◆ Set problem 1 ◆
In the Corset syntax proposal, what does the final sentence say the thing between the brackets should be called?
◆ Set problem 2 ◆
From the Corset syntax proposal, write out the passage between "We might also" and "what they are.", inclusive.

Suggestion from @propjockey; managing multi-binding properties is a bit cumbersome in CSS and in Corset. In Corset we try to allow a selector to override only the bindings that it sets and not all of them. There are likely bugs here though.

What if we changed it so that the type (the first value) was part of the property instead of in the value. So for example:

.profile {
  class-toggle: admin var(--is-admin);
}

Becomes

.profile {
  class-toggle[admin]: var(--is-admin);
}

Another example for events:

.login-form {
  event[submit]: var(--handler);
}

One use-case we want to preserve from the current array form is to allow dynamic types. For example you can do:

#app {
  class-toggle: var(--mode) var(--mode-enabled);
}

The above will allow you to change the class name being toggled by setting --mode. An example where you might do this: if you have light/dark mode and toggle them by setting a class name either .dark-mode or .light-mode. Using --mode allows you to choose that class name dynamically rather than making either light or dark the default.

With the left-side approach we could still allow this dynamism like so:

#app {
  class-toggle[--mode]: var(--mode-enabled);
}

The presence of -- in the type would signal that it is a var; normal var lookup rules would apply.

Another use-case for using --prop is if the type is not a string. For class-toggle, attr, attr-toggle, data, and prop they are always strings. For events there's a chance that Symbols might eventually be allowed as event names. There wouldn't be a way to set the event name in the short syntax if only identifiers were allowed.

We might also allow for JS insertions here, I could see:

#app {
  event[${Symbol.for('some-event')}]: var(--handler);
}

Although I don't know how we would know when one overrides the other, so I would probably put off allowing this for now.


One exciting thing about potentially doing this, is it would possibly solve #52, as identifiers-as-strings are mostly necessary for the "type" of a multi-binding property. Moving to this method would take away that need. Freeing us up to implement special identifiers like initial.

I'm thinking that the name for the thing between the bracket could be called a property modifier, in that it modifies the meaning of the property and specifies what to bind to.

These should be called a property key, since that's what they are.

◆ Extracted data ◆
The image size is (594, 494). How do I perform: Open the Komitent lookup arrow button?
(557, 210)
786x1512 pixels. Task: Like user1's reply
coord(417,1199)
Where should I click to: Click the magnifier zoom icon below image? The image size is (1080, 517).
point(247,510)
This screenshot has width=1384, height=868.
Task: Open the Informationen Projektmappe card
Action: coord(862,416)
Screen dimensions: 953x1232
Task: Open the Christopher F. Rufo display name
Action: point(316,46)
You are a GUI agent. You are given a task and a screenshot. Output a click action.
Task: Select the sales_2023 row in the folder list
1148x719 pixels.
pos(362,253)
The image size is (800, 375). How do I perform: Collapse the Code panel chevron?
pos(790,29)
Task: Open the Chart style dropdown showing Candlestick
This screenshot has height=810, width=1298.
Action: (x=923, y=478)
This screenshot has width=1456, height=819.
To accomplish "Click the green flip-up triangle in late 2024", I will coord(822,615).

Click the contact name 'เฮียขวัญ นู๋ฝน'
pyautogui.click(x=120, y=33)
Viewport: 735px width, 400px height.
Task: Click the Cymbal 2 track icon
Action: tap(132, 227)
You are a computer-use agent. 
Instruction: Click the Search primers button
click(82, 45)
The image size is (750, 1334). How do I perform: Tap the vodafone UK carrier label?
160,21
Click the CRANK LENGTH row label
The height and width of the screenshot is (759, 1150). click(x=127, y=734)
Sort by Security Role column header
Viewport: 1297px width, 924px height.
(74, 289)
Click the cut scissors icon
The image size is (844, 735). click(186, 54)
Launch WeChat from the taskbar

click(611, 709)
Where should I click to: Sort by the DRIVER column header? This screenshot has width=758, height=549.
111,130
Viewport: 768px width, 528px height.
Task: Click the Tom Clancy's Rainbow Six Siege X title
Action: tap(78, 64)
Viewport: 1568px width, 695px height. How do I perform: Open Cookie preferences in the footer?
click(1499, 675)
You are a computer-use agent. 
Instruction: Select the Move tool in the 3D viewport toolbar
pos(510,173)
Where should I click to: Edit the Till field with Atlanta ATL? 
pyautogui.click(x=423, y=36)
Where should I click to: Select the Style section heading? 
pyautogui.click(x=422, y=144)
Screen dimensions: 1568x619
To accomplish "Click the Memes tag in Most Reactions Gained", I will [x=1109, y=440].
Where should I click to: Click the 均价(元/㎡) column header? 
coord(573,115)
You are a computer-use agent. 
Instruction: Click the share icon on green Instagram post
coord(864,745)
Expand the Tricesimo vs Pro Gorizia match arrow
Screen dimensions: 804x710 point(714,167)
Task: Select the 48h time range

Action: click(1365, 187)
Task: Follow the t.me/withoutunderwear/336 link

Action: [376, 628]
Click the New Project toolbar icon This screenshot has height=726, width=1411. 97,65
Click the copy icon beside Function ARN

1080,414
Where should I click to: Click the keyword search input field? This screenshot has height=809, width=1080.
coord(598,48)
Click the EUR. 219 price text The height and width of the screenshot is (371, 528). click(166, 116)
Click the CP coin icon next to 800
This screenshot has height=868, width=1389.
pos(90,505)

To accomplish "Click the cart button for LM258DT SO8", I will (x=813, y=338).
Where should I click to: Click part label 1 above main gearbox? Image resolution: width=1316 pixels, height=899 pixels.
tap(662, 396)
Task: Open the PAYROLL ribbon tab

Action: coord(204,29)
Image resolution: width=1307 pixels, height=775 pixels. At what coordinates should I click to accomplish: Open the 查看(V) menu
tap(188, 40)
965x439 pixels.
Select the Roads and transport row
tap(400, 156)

◆ Written response 1 ◆
A property key.

◆ Written response 2 ◆
We might also allow for JS insertions here, I could see:

#app {
  event[${Symbol.for('some-event')}]: var(--handler);
}

Although I don't know how we would know when one overrides the other, so I would probably put off allowing this for now.


One exciting thing about potentially doing this, is it would possibly solve #52, as identifiers-as-strings are mostly necessary for the "type" of a multi-binding property. Moving to this method would take away that need. Freeing us up to implement special identifiers like initial.

I'm thinking that the name for the thing between the bracket could be called a property modifier, in that it modifies the meaning of the property and specifies what to bind to.

These should be called a property key, since that's what they are.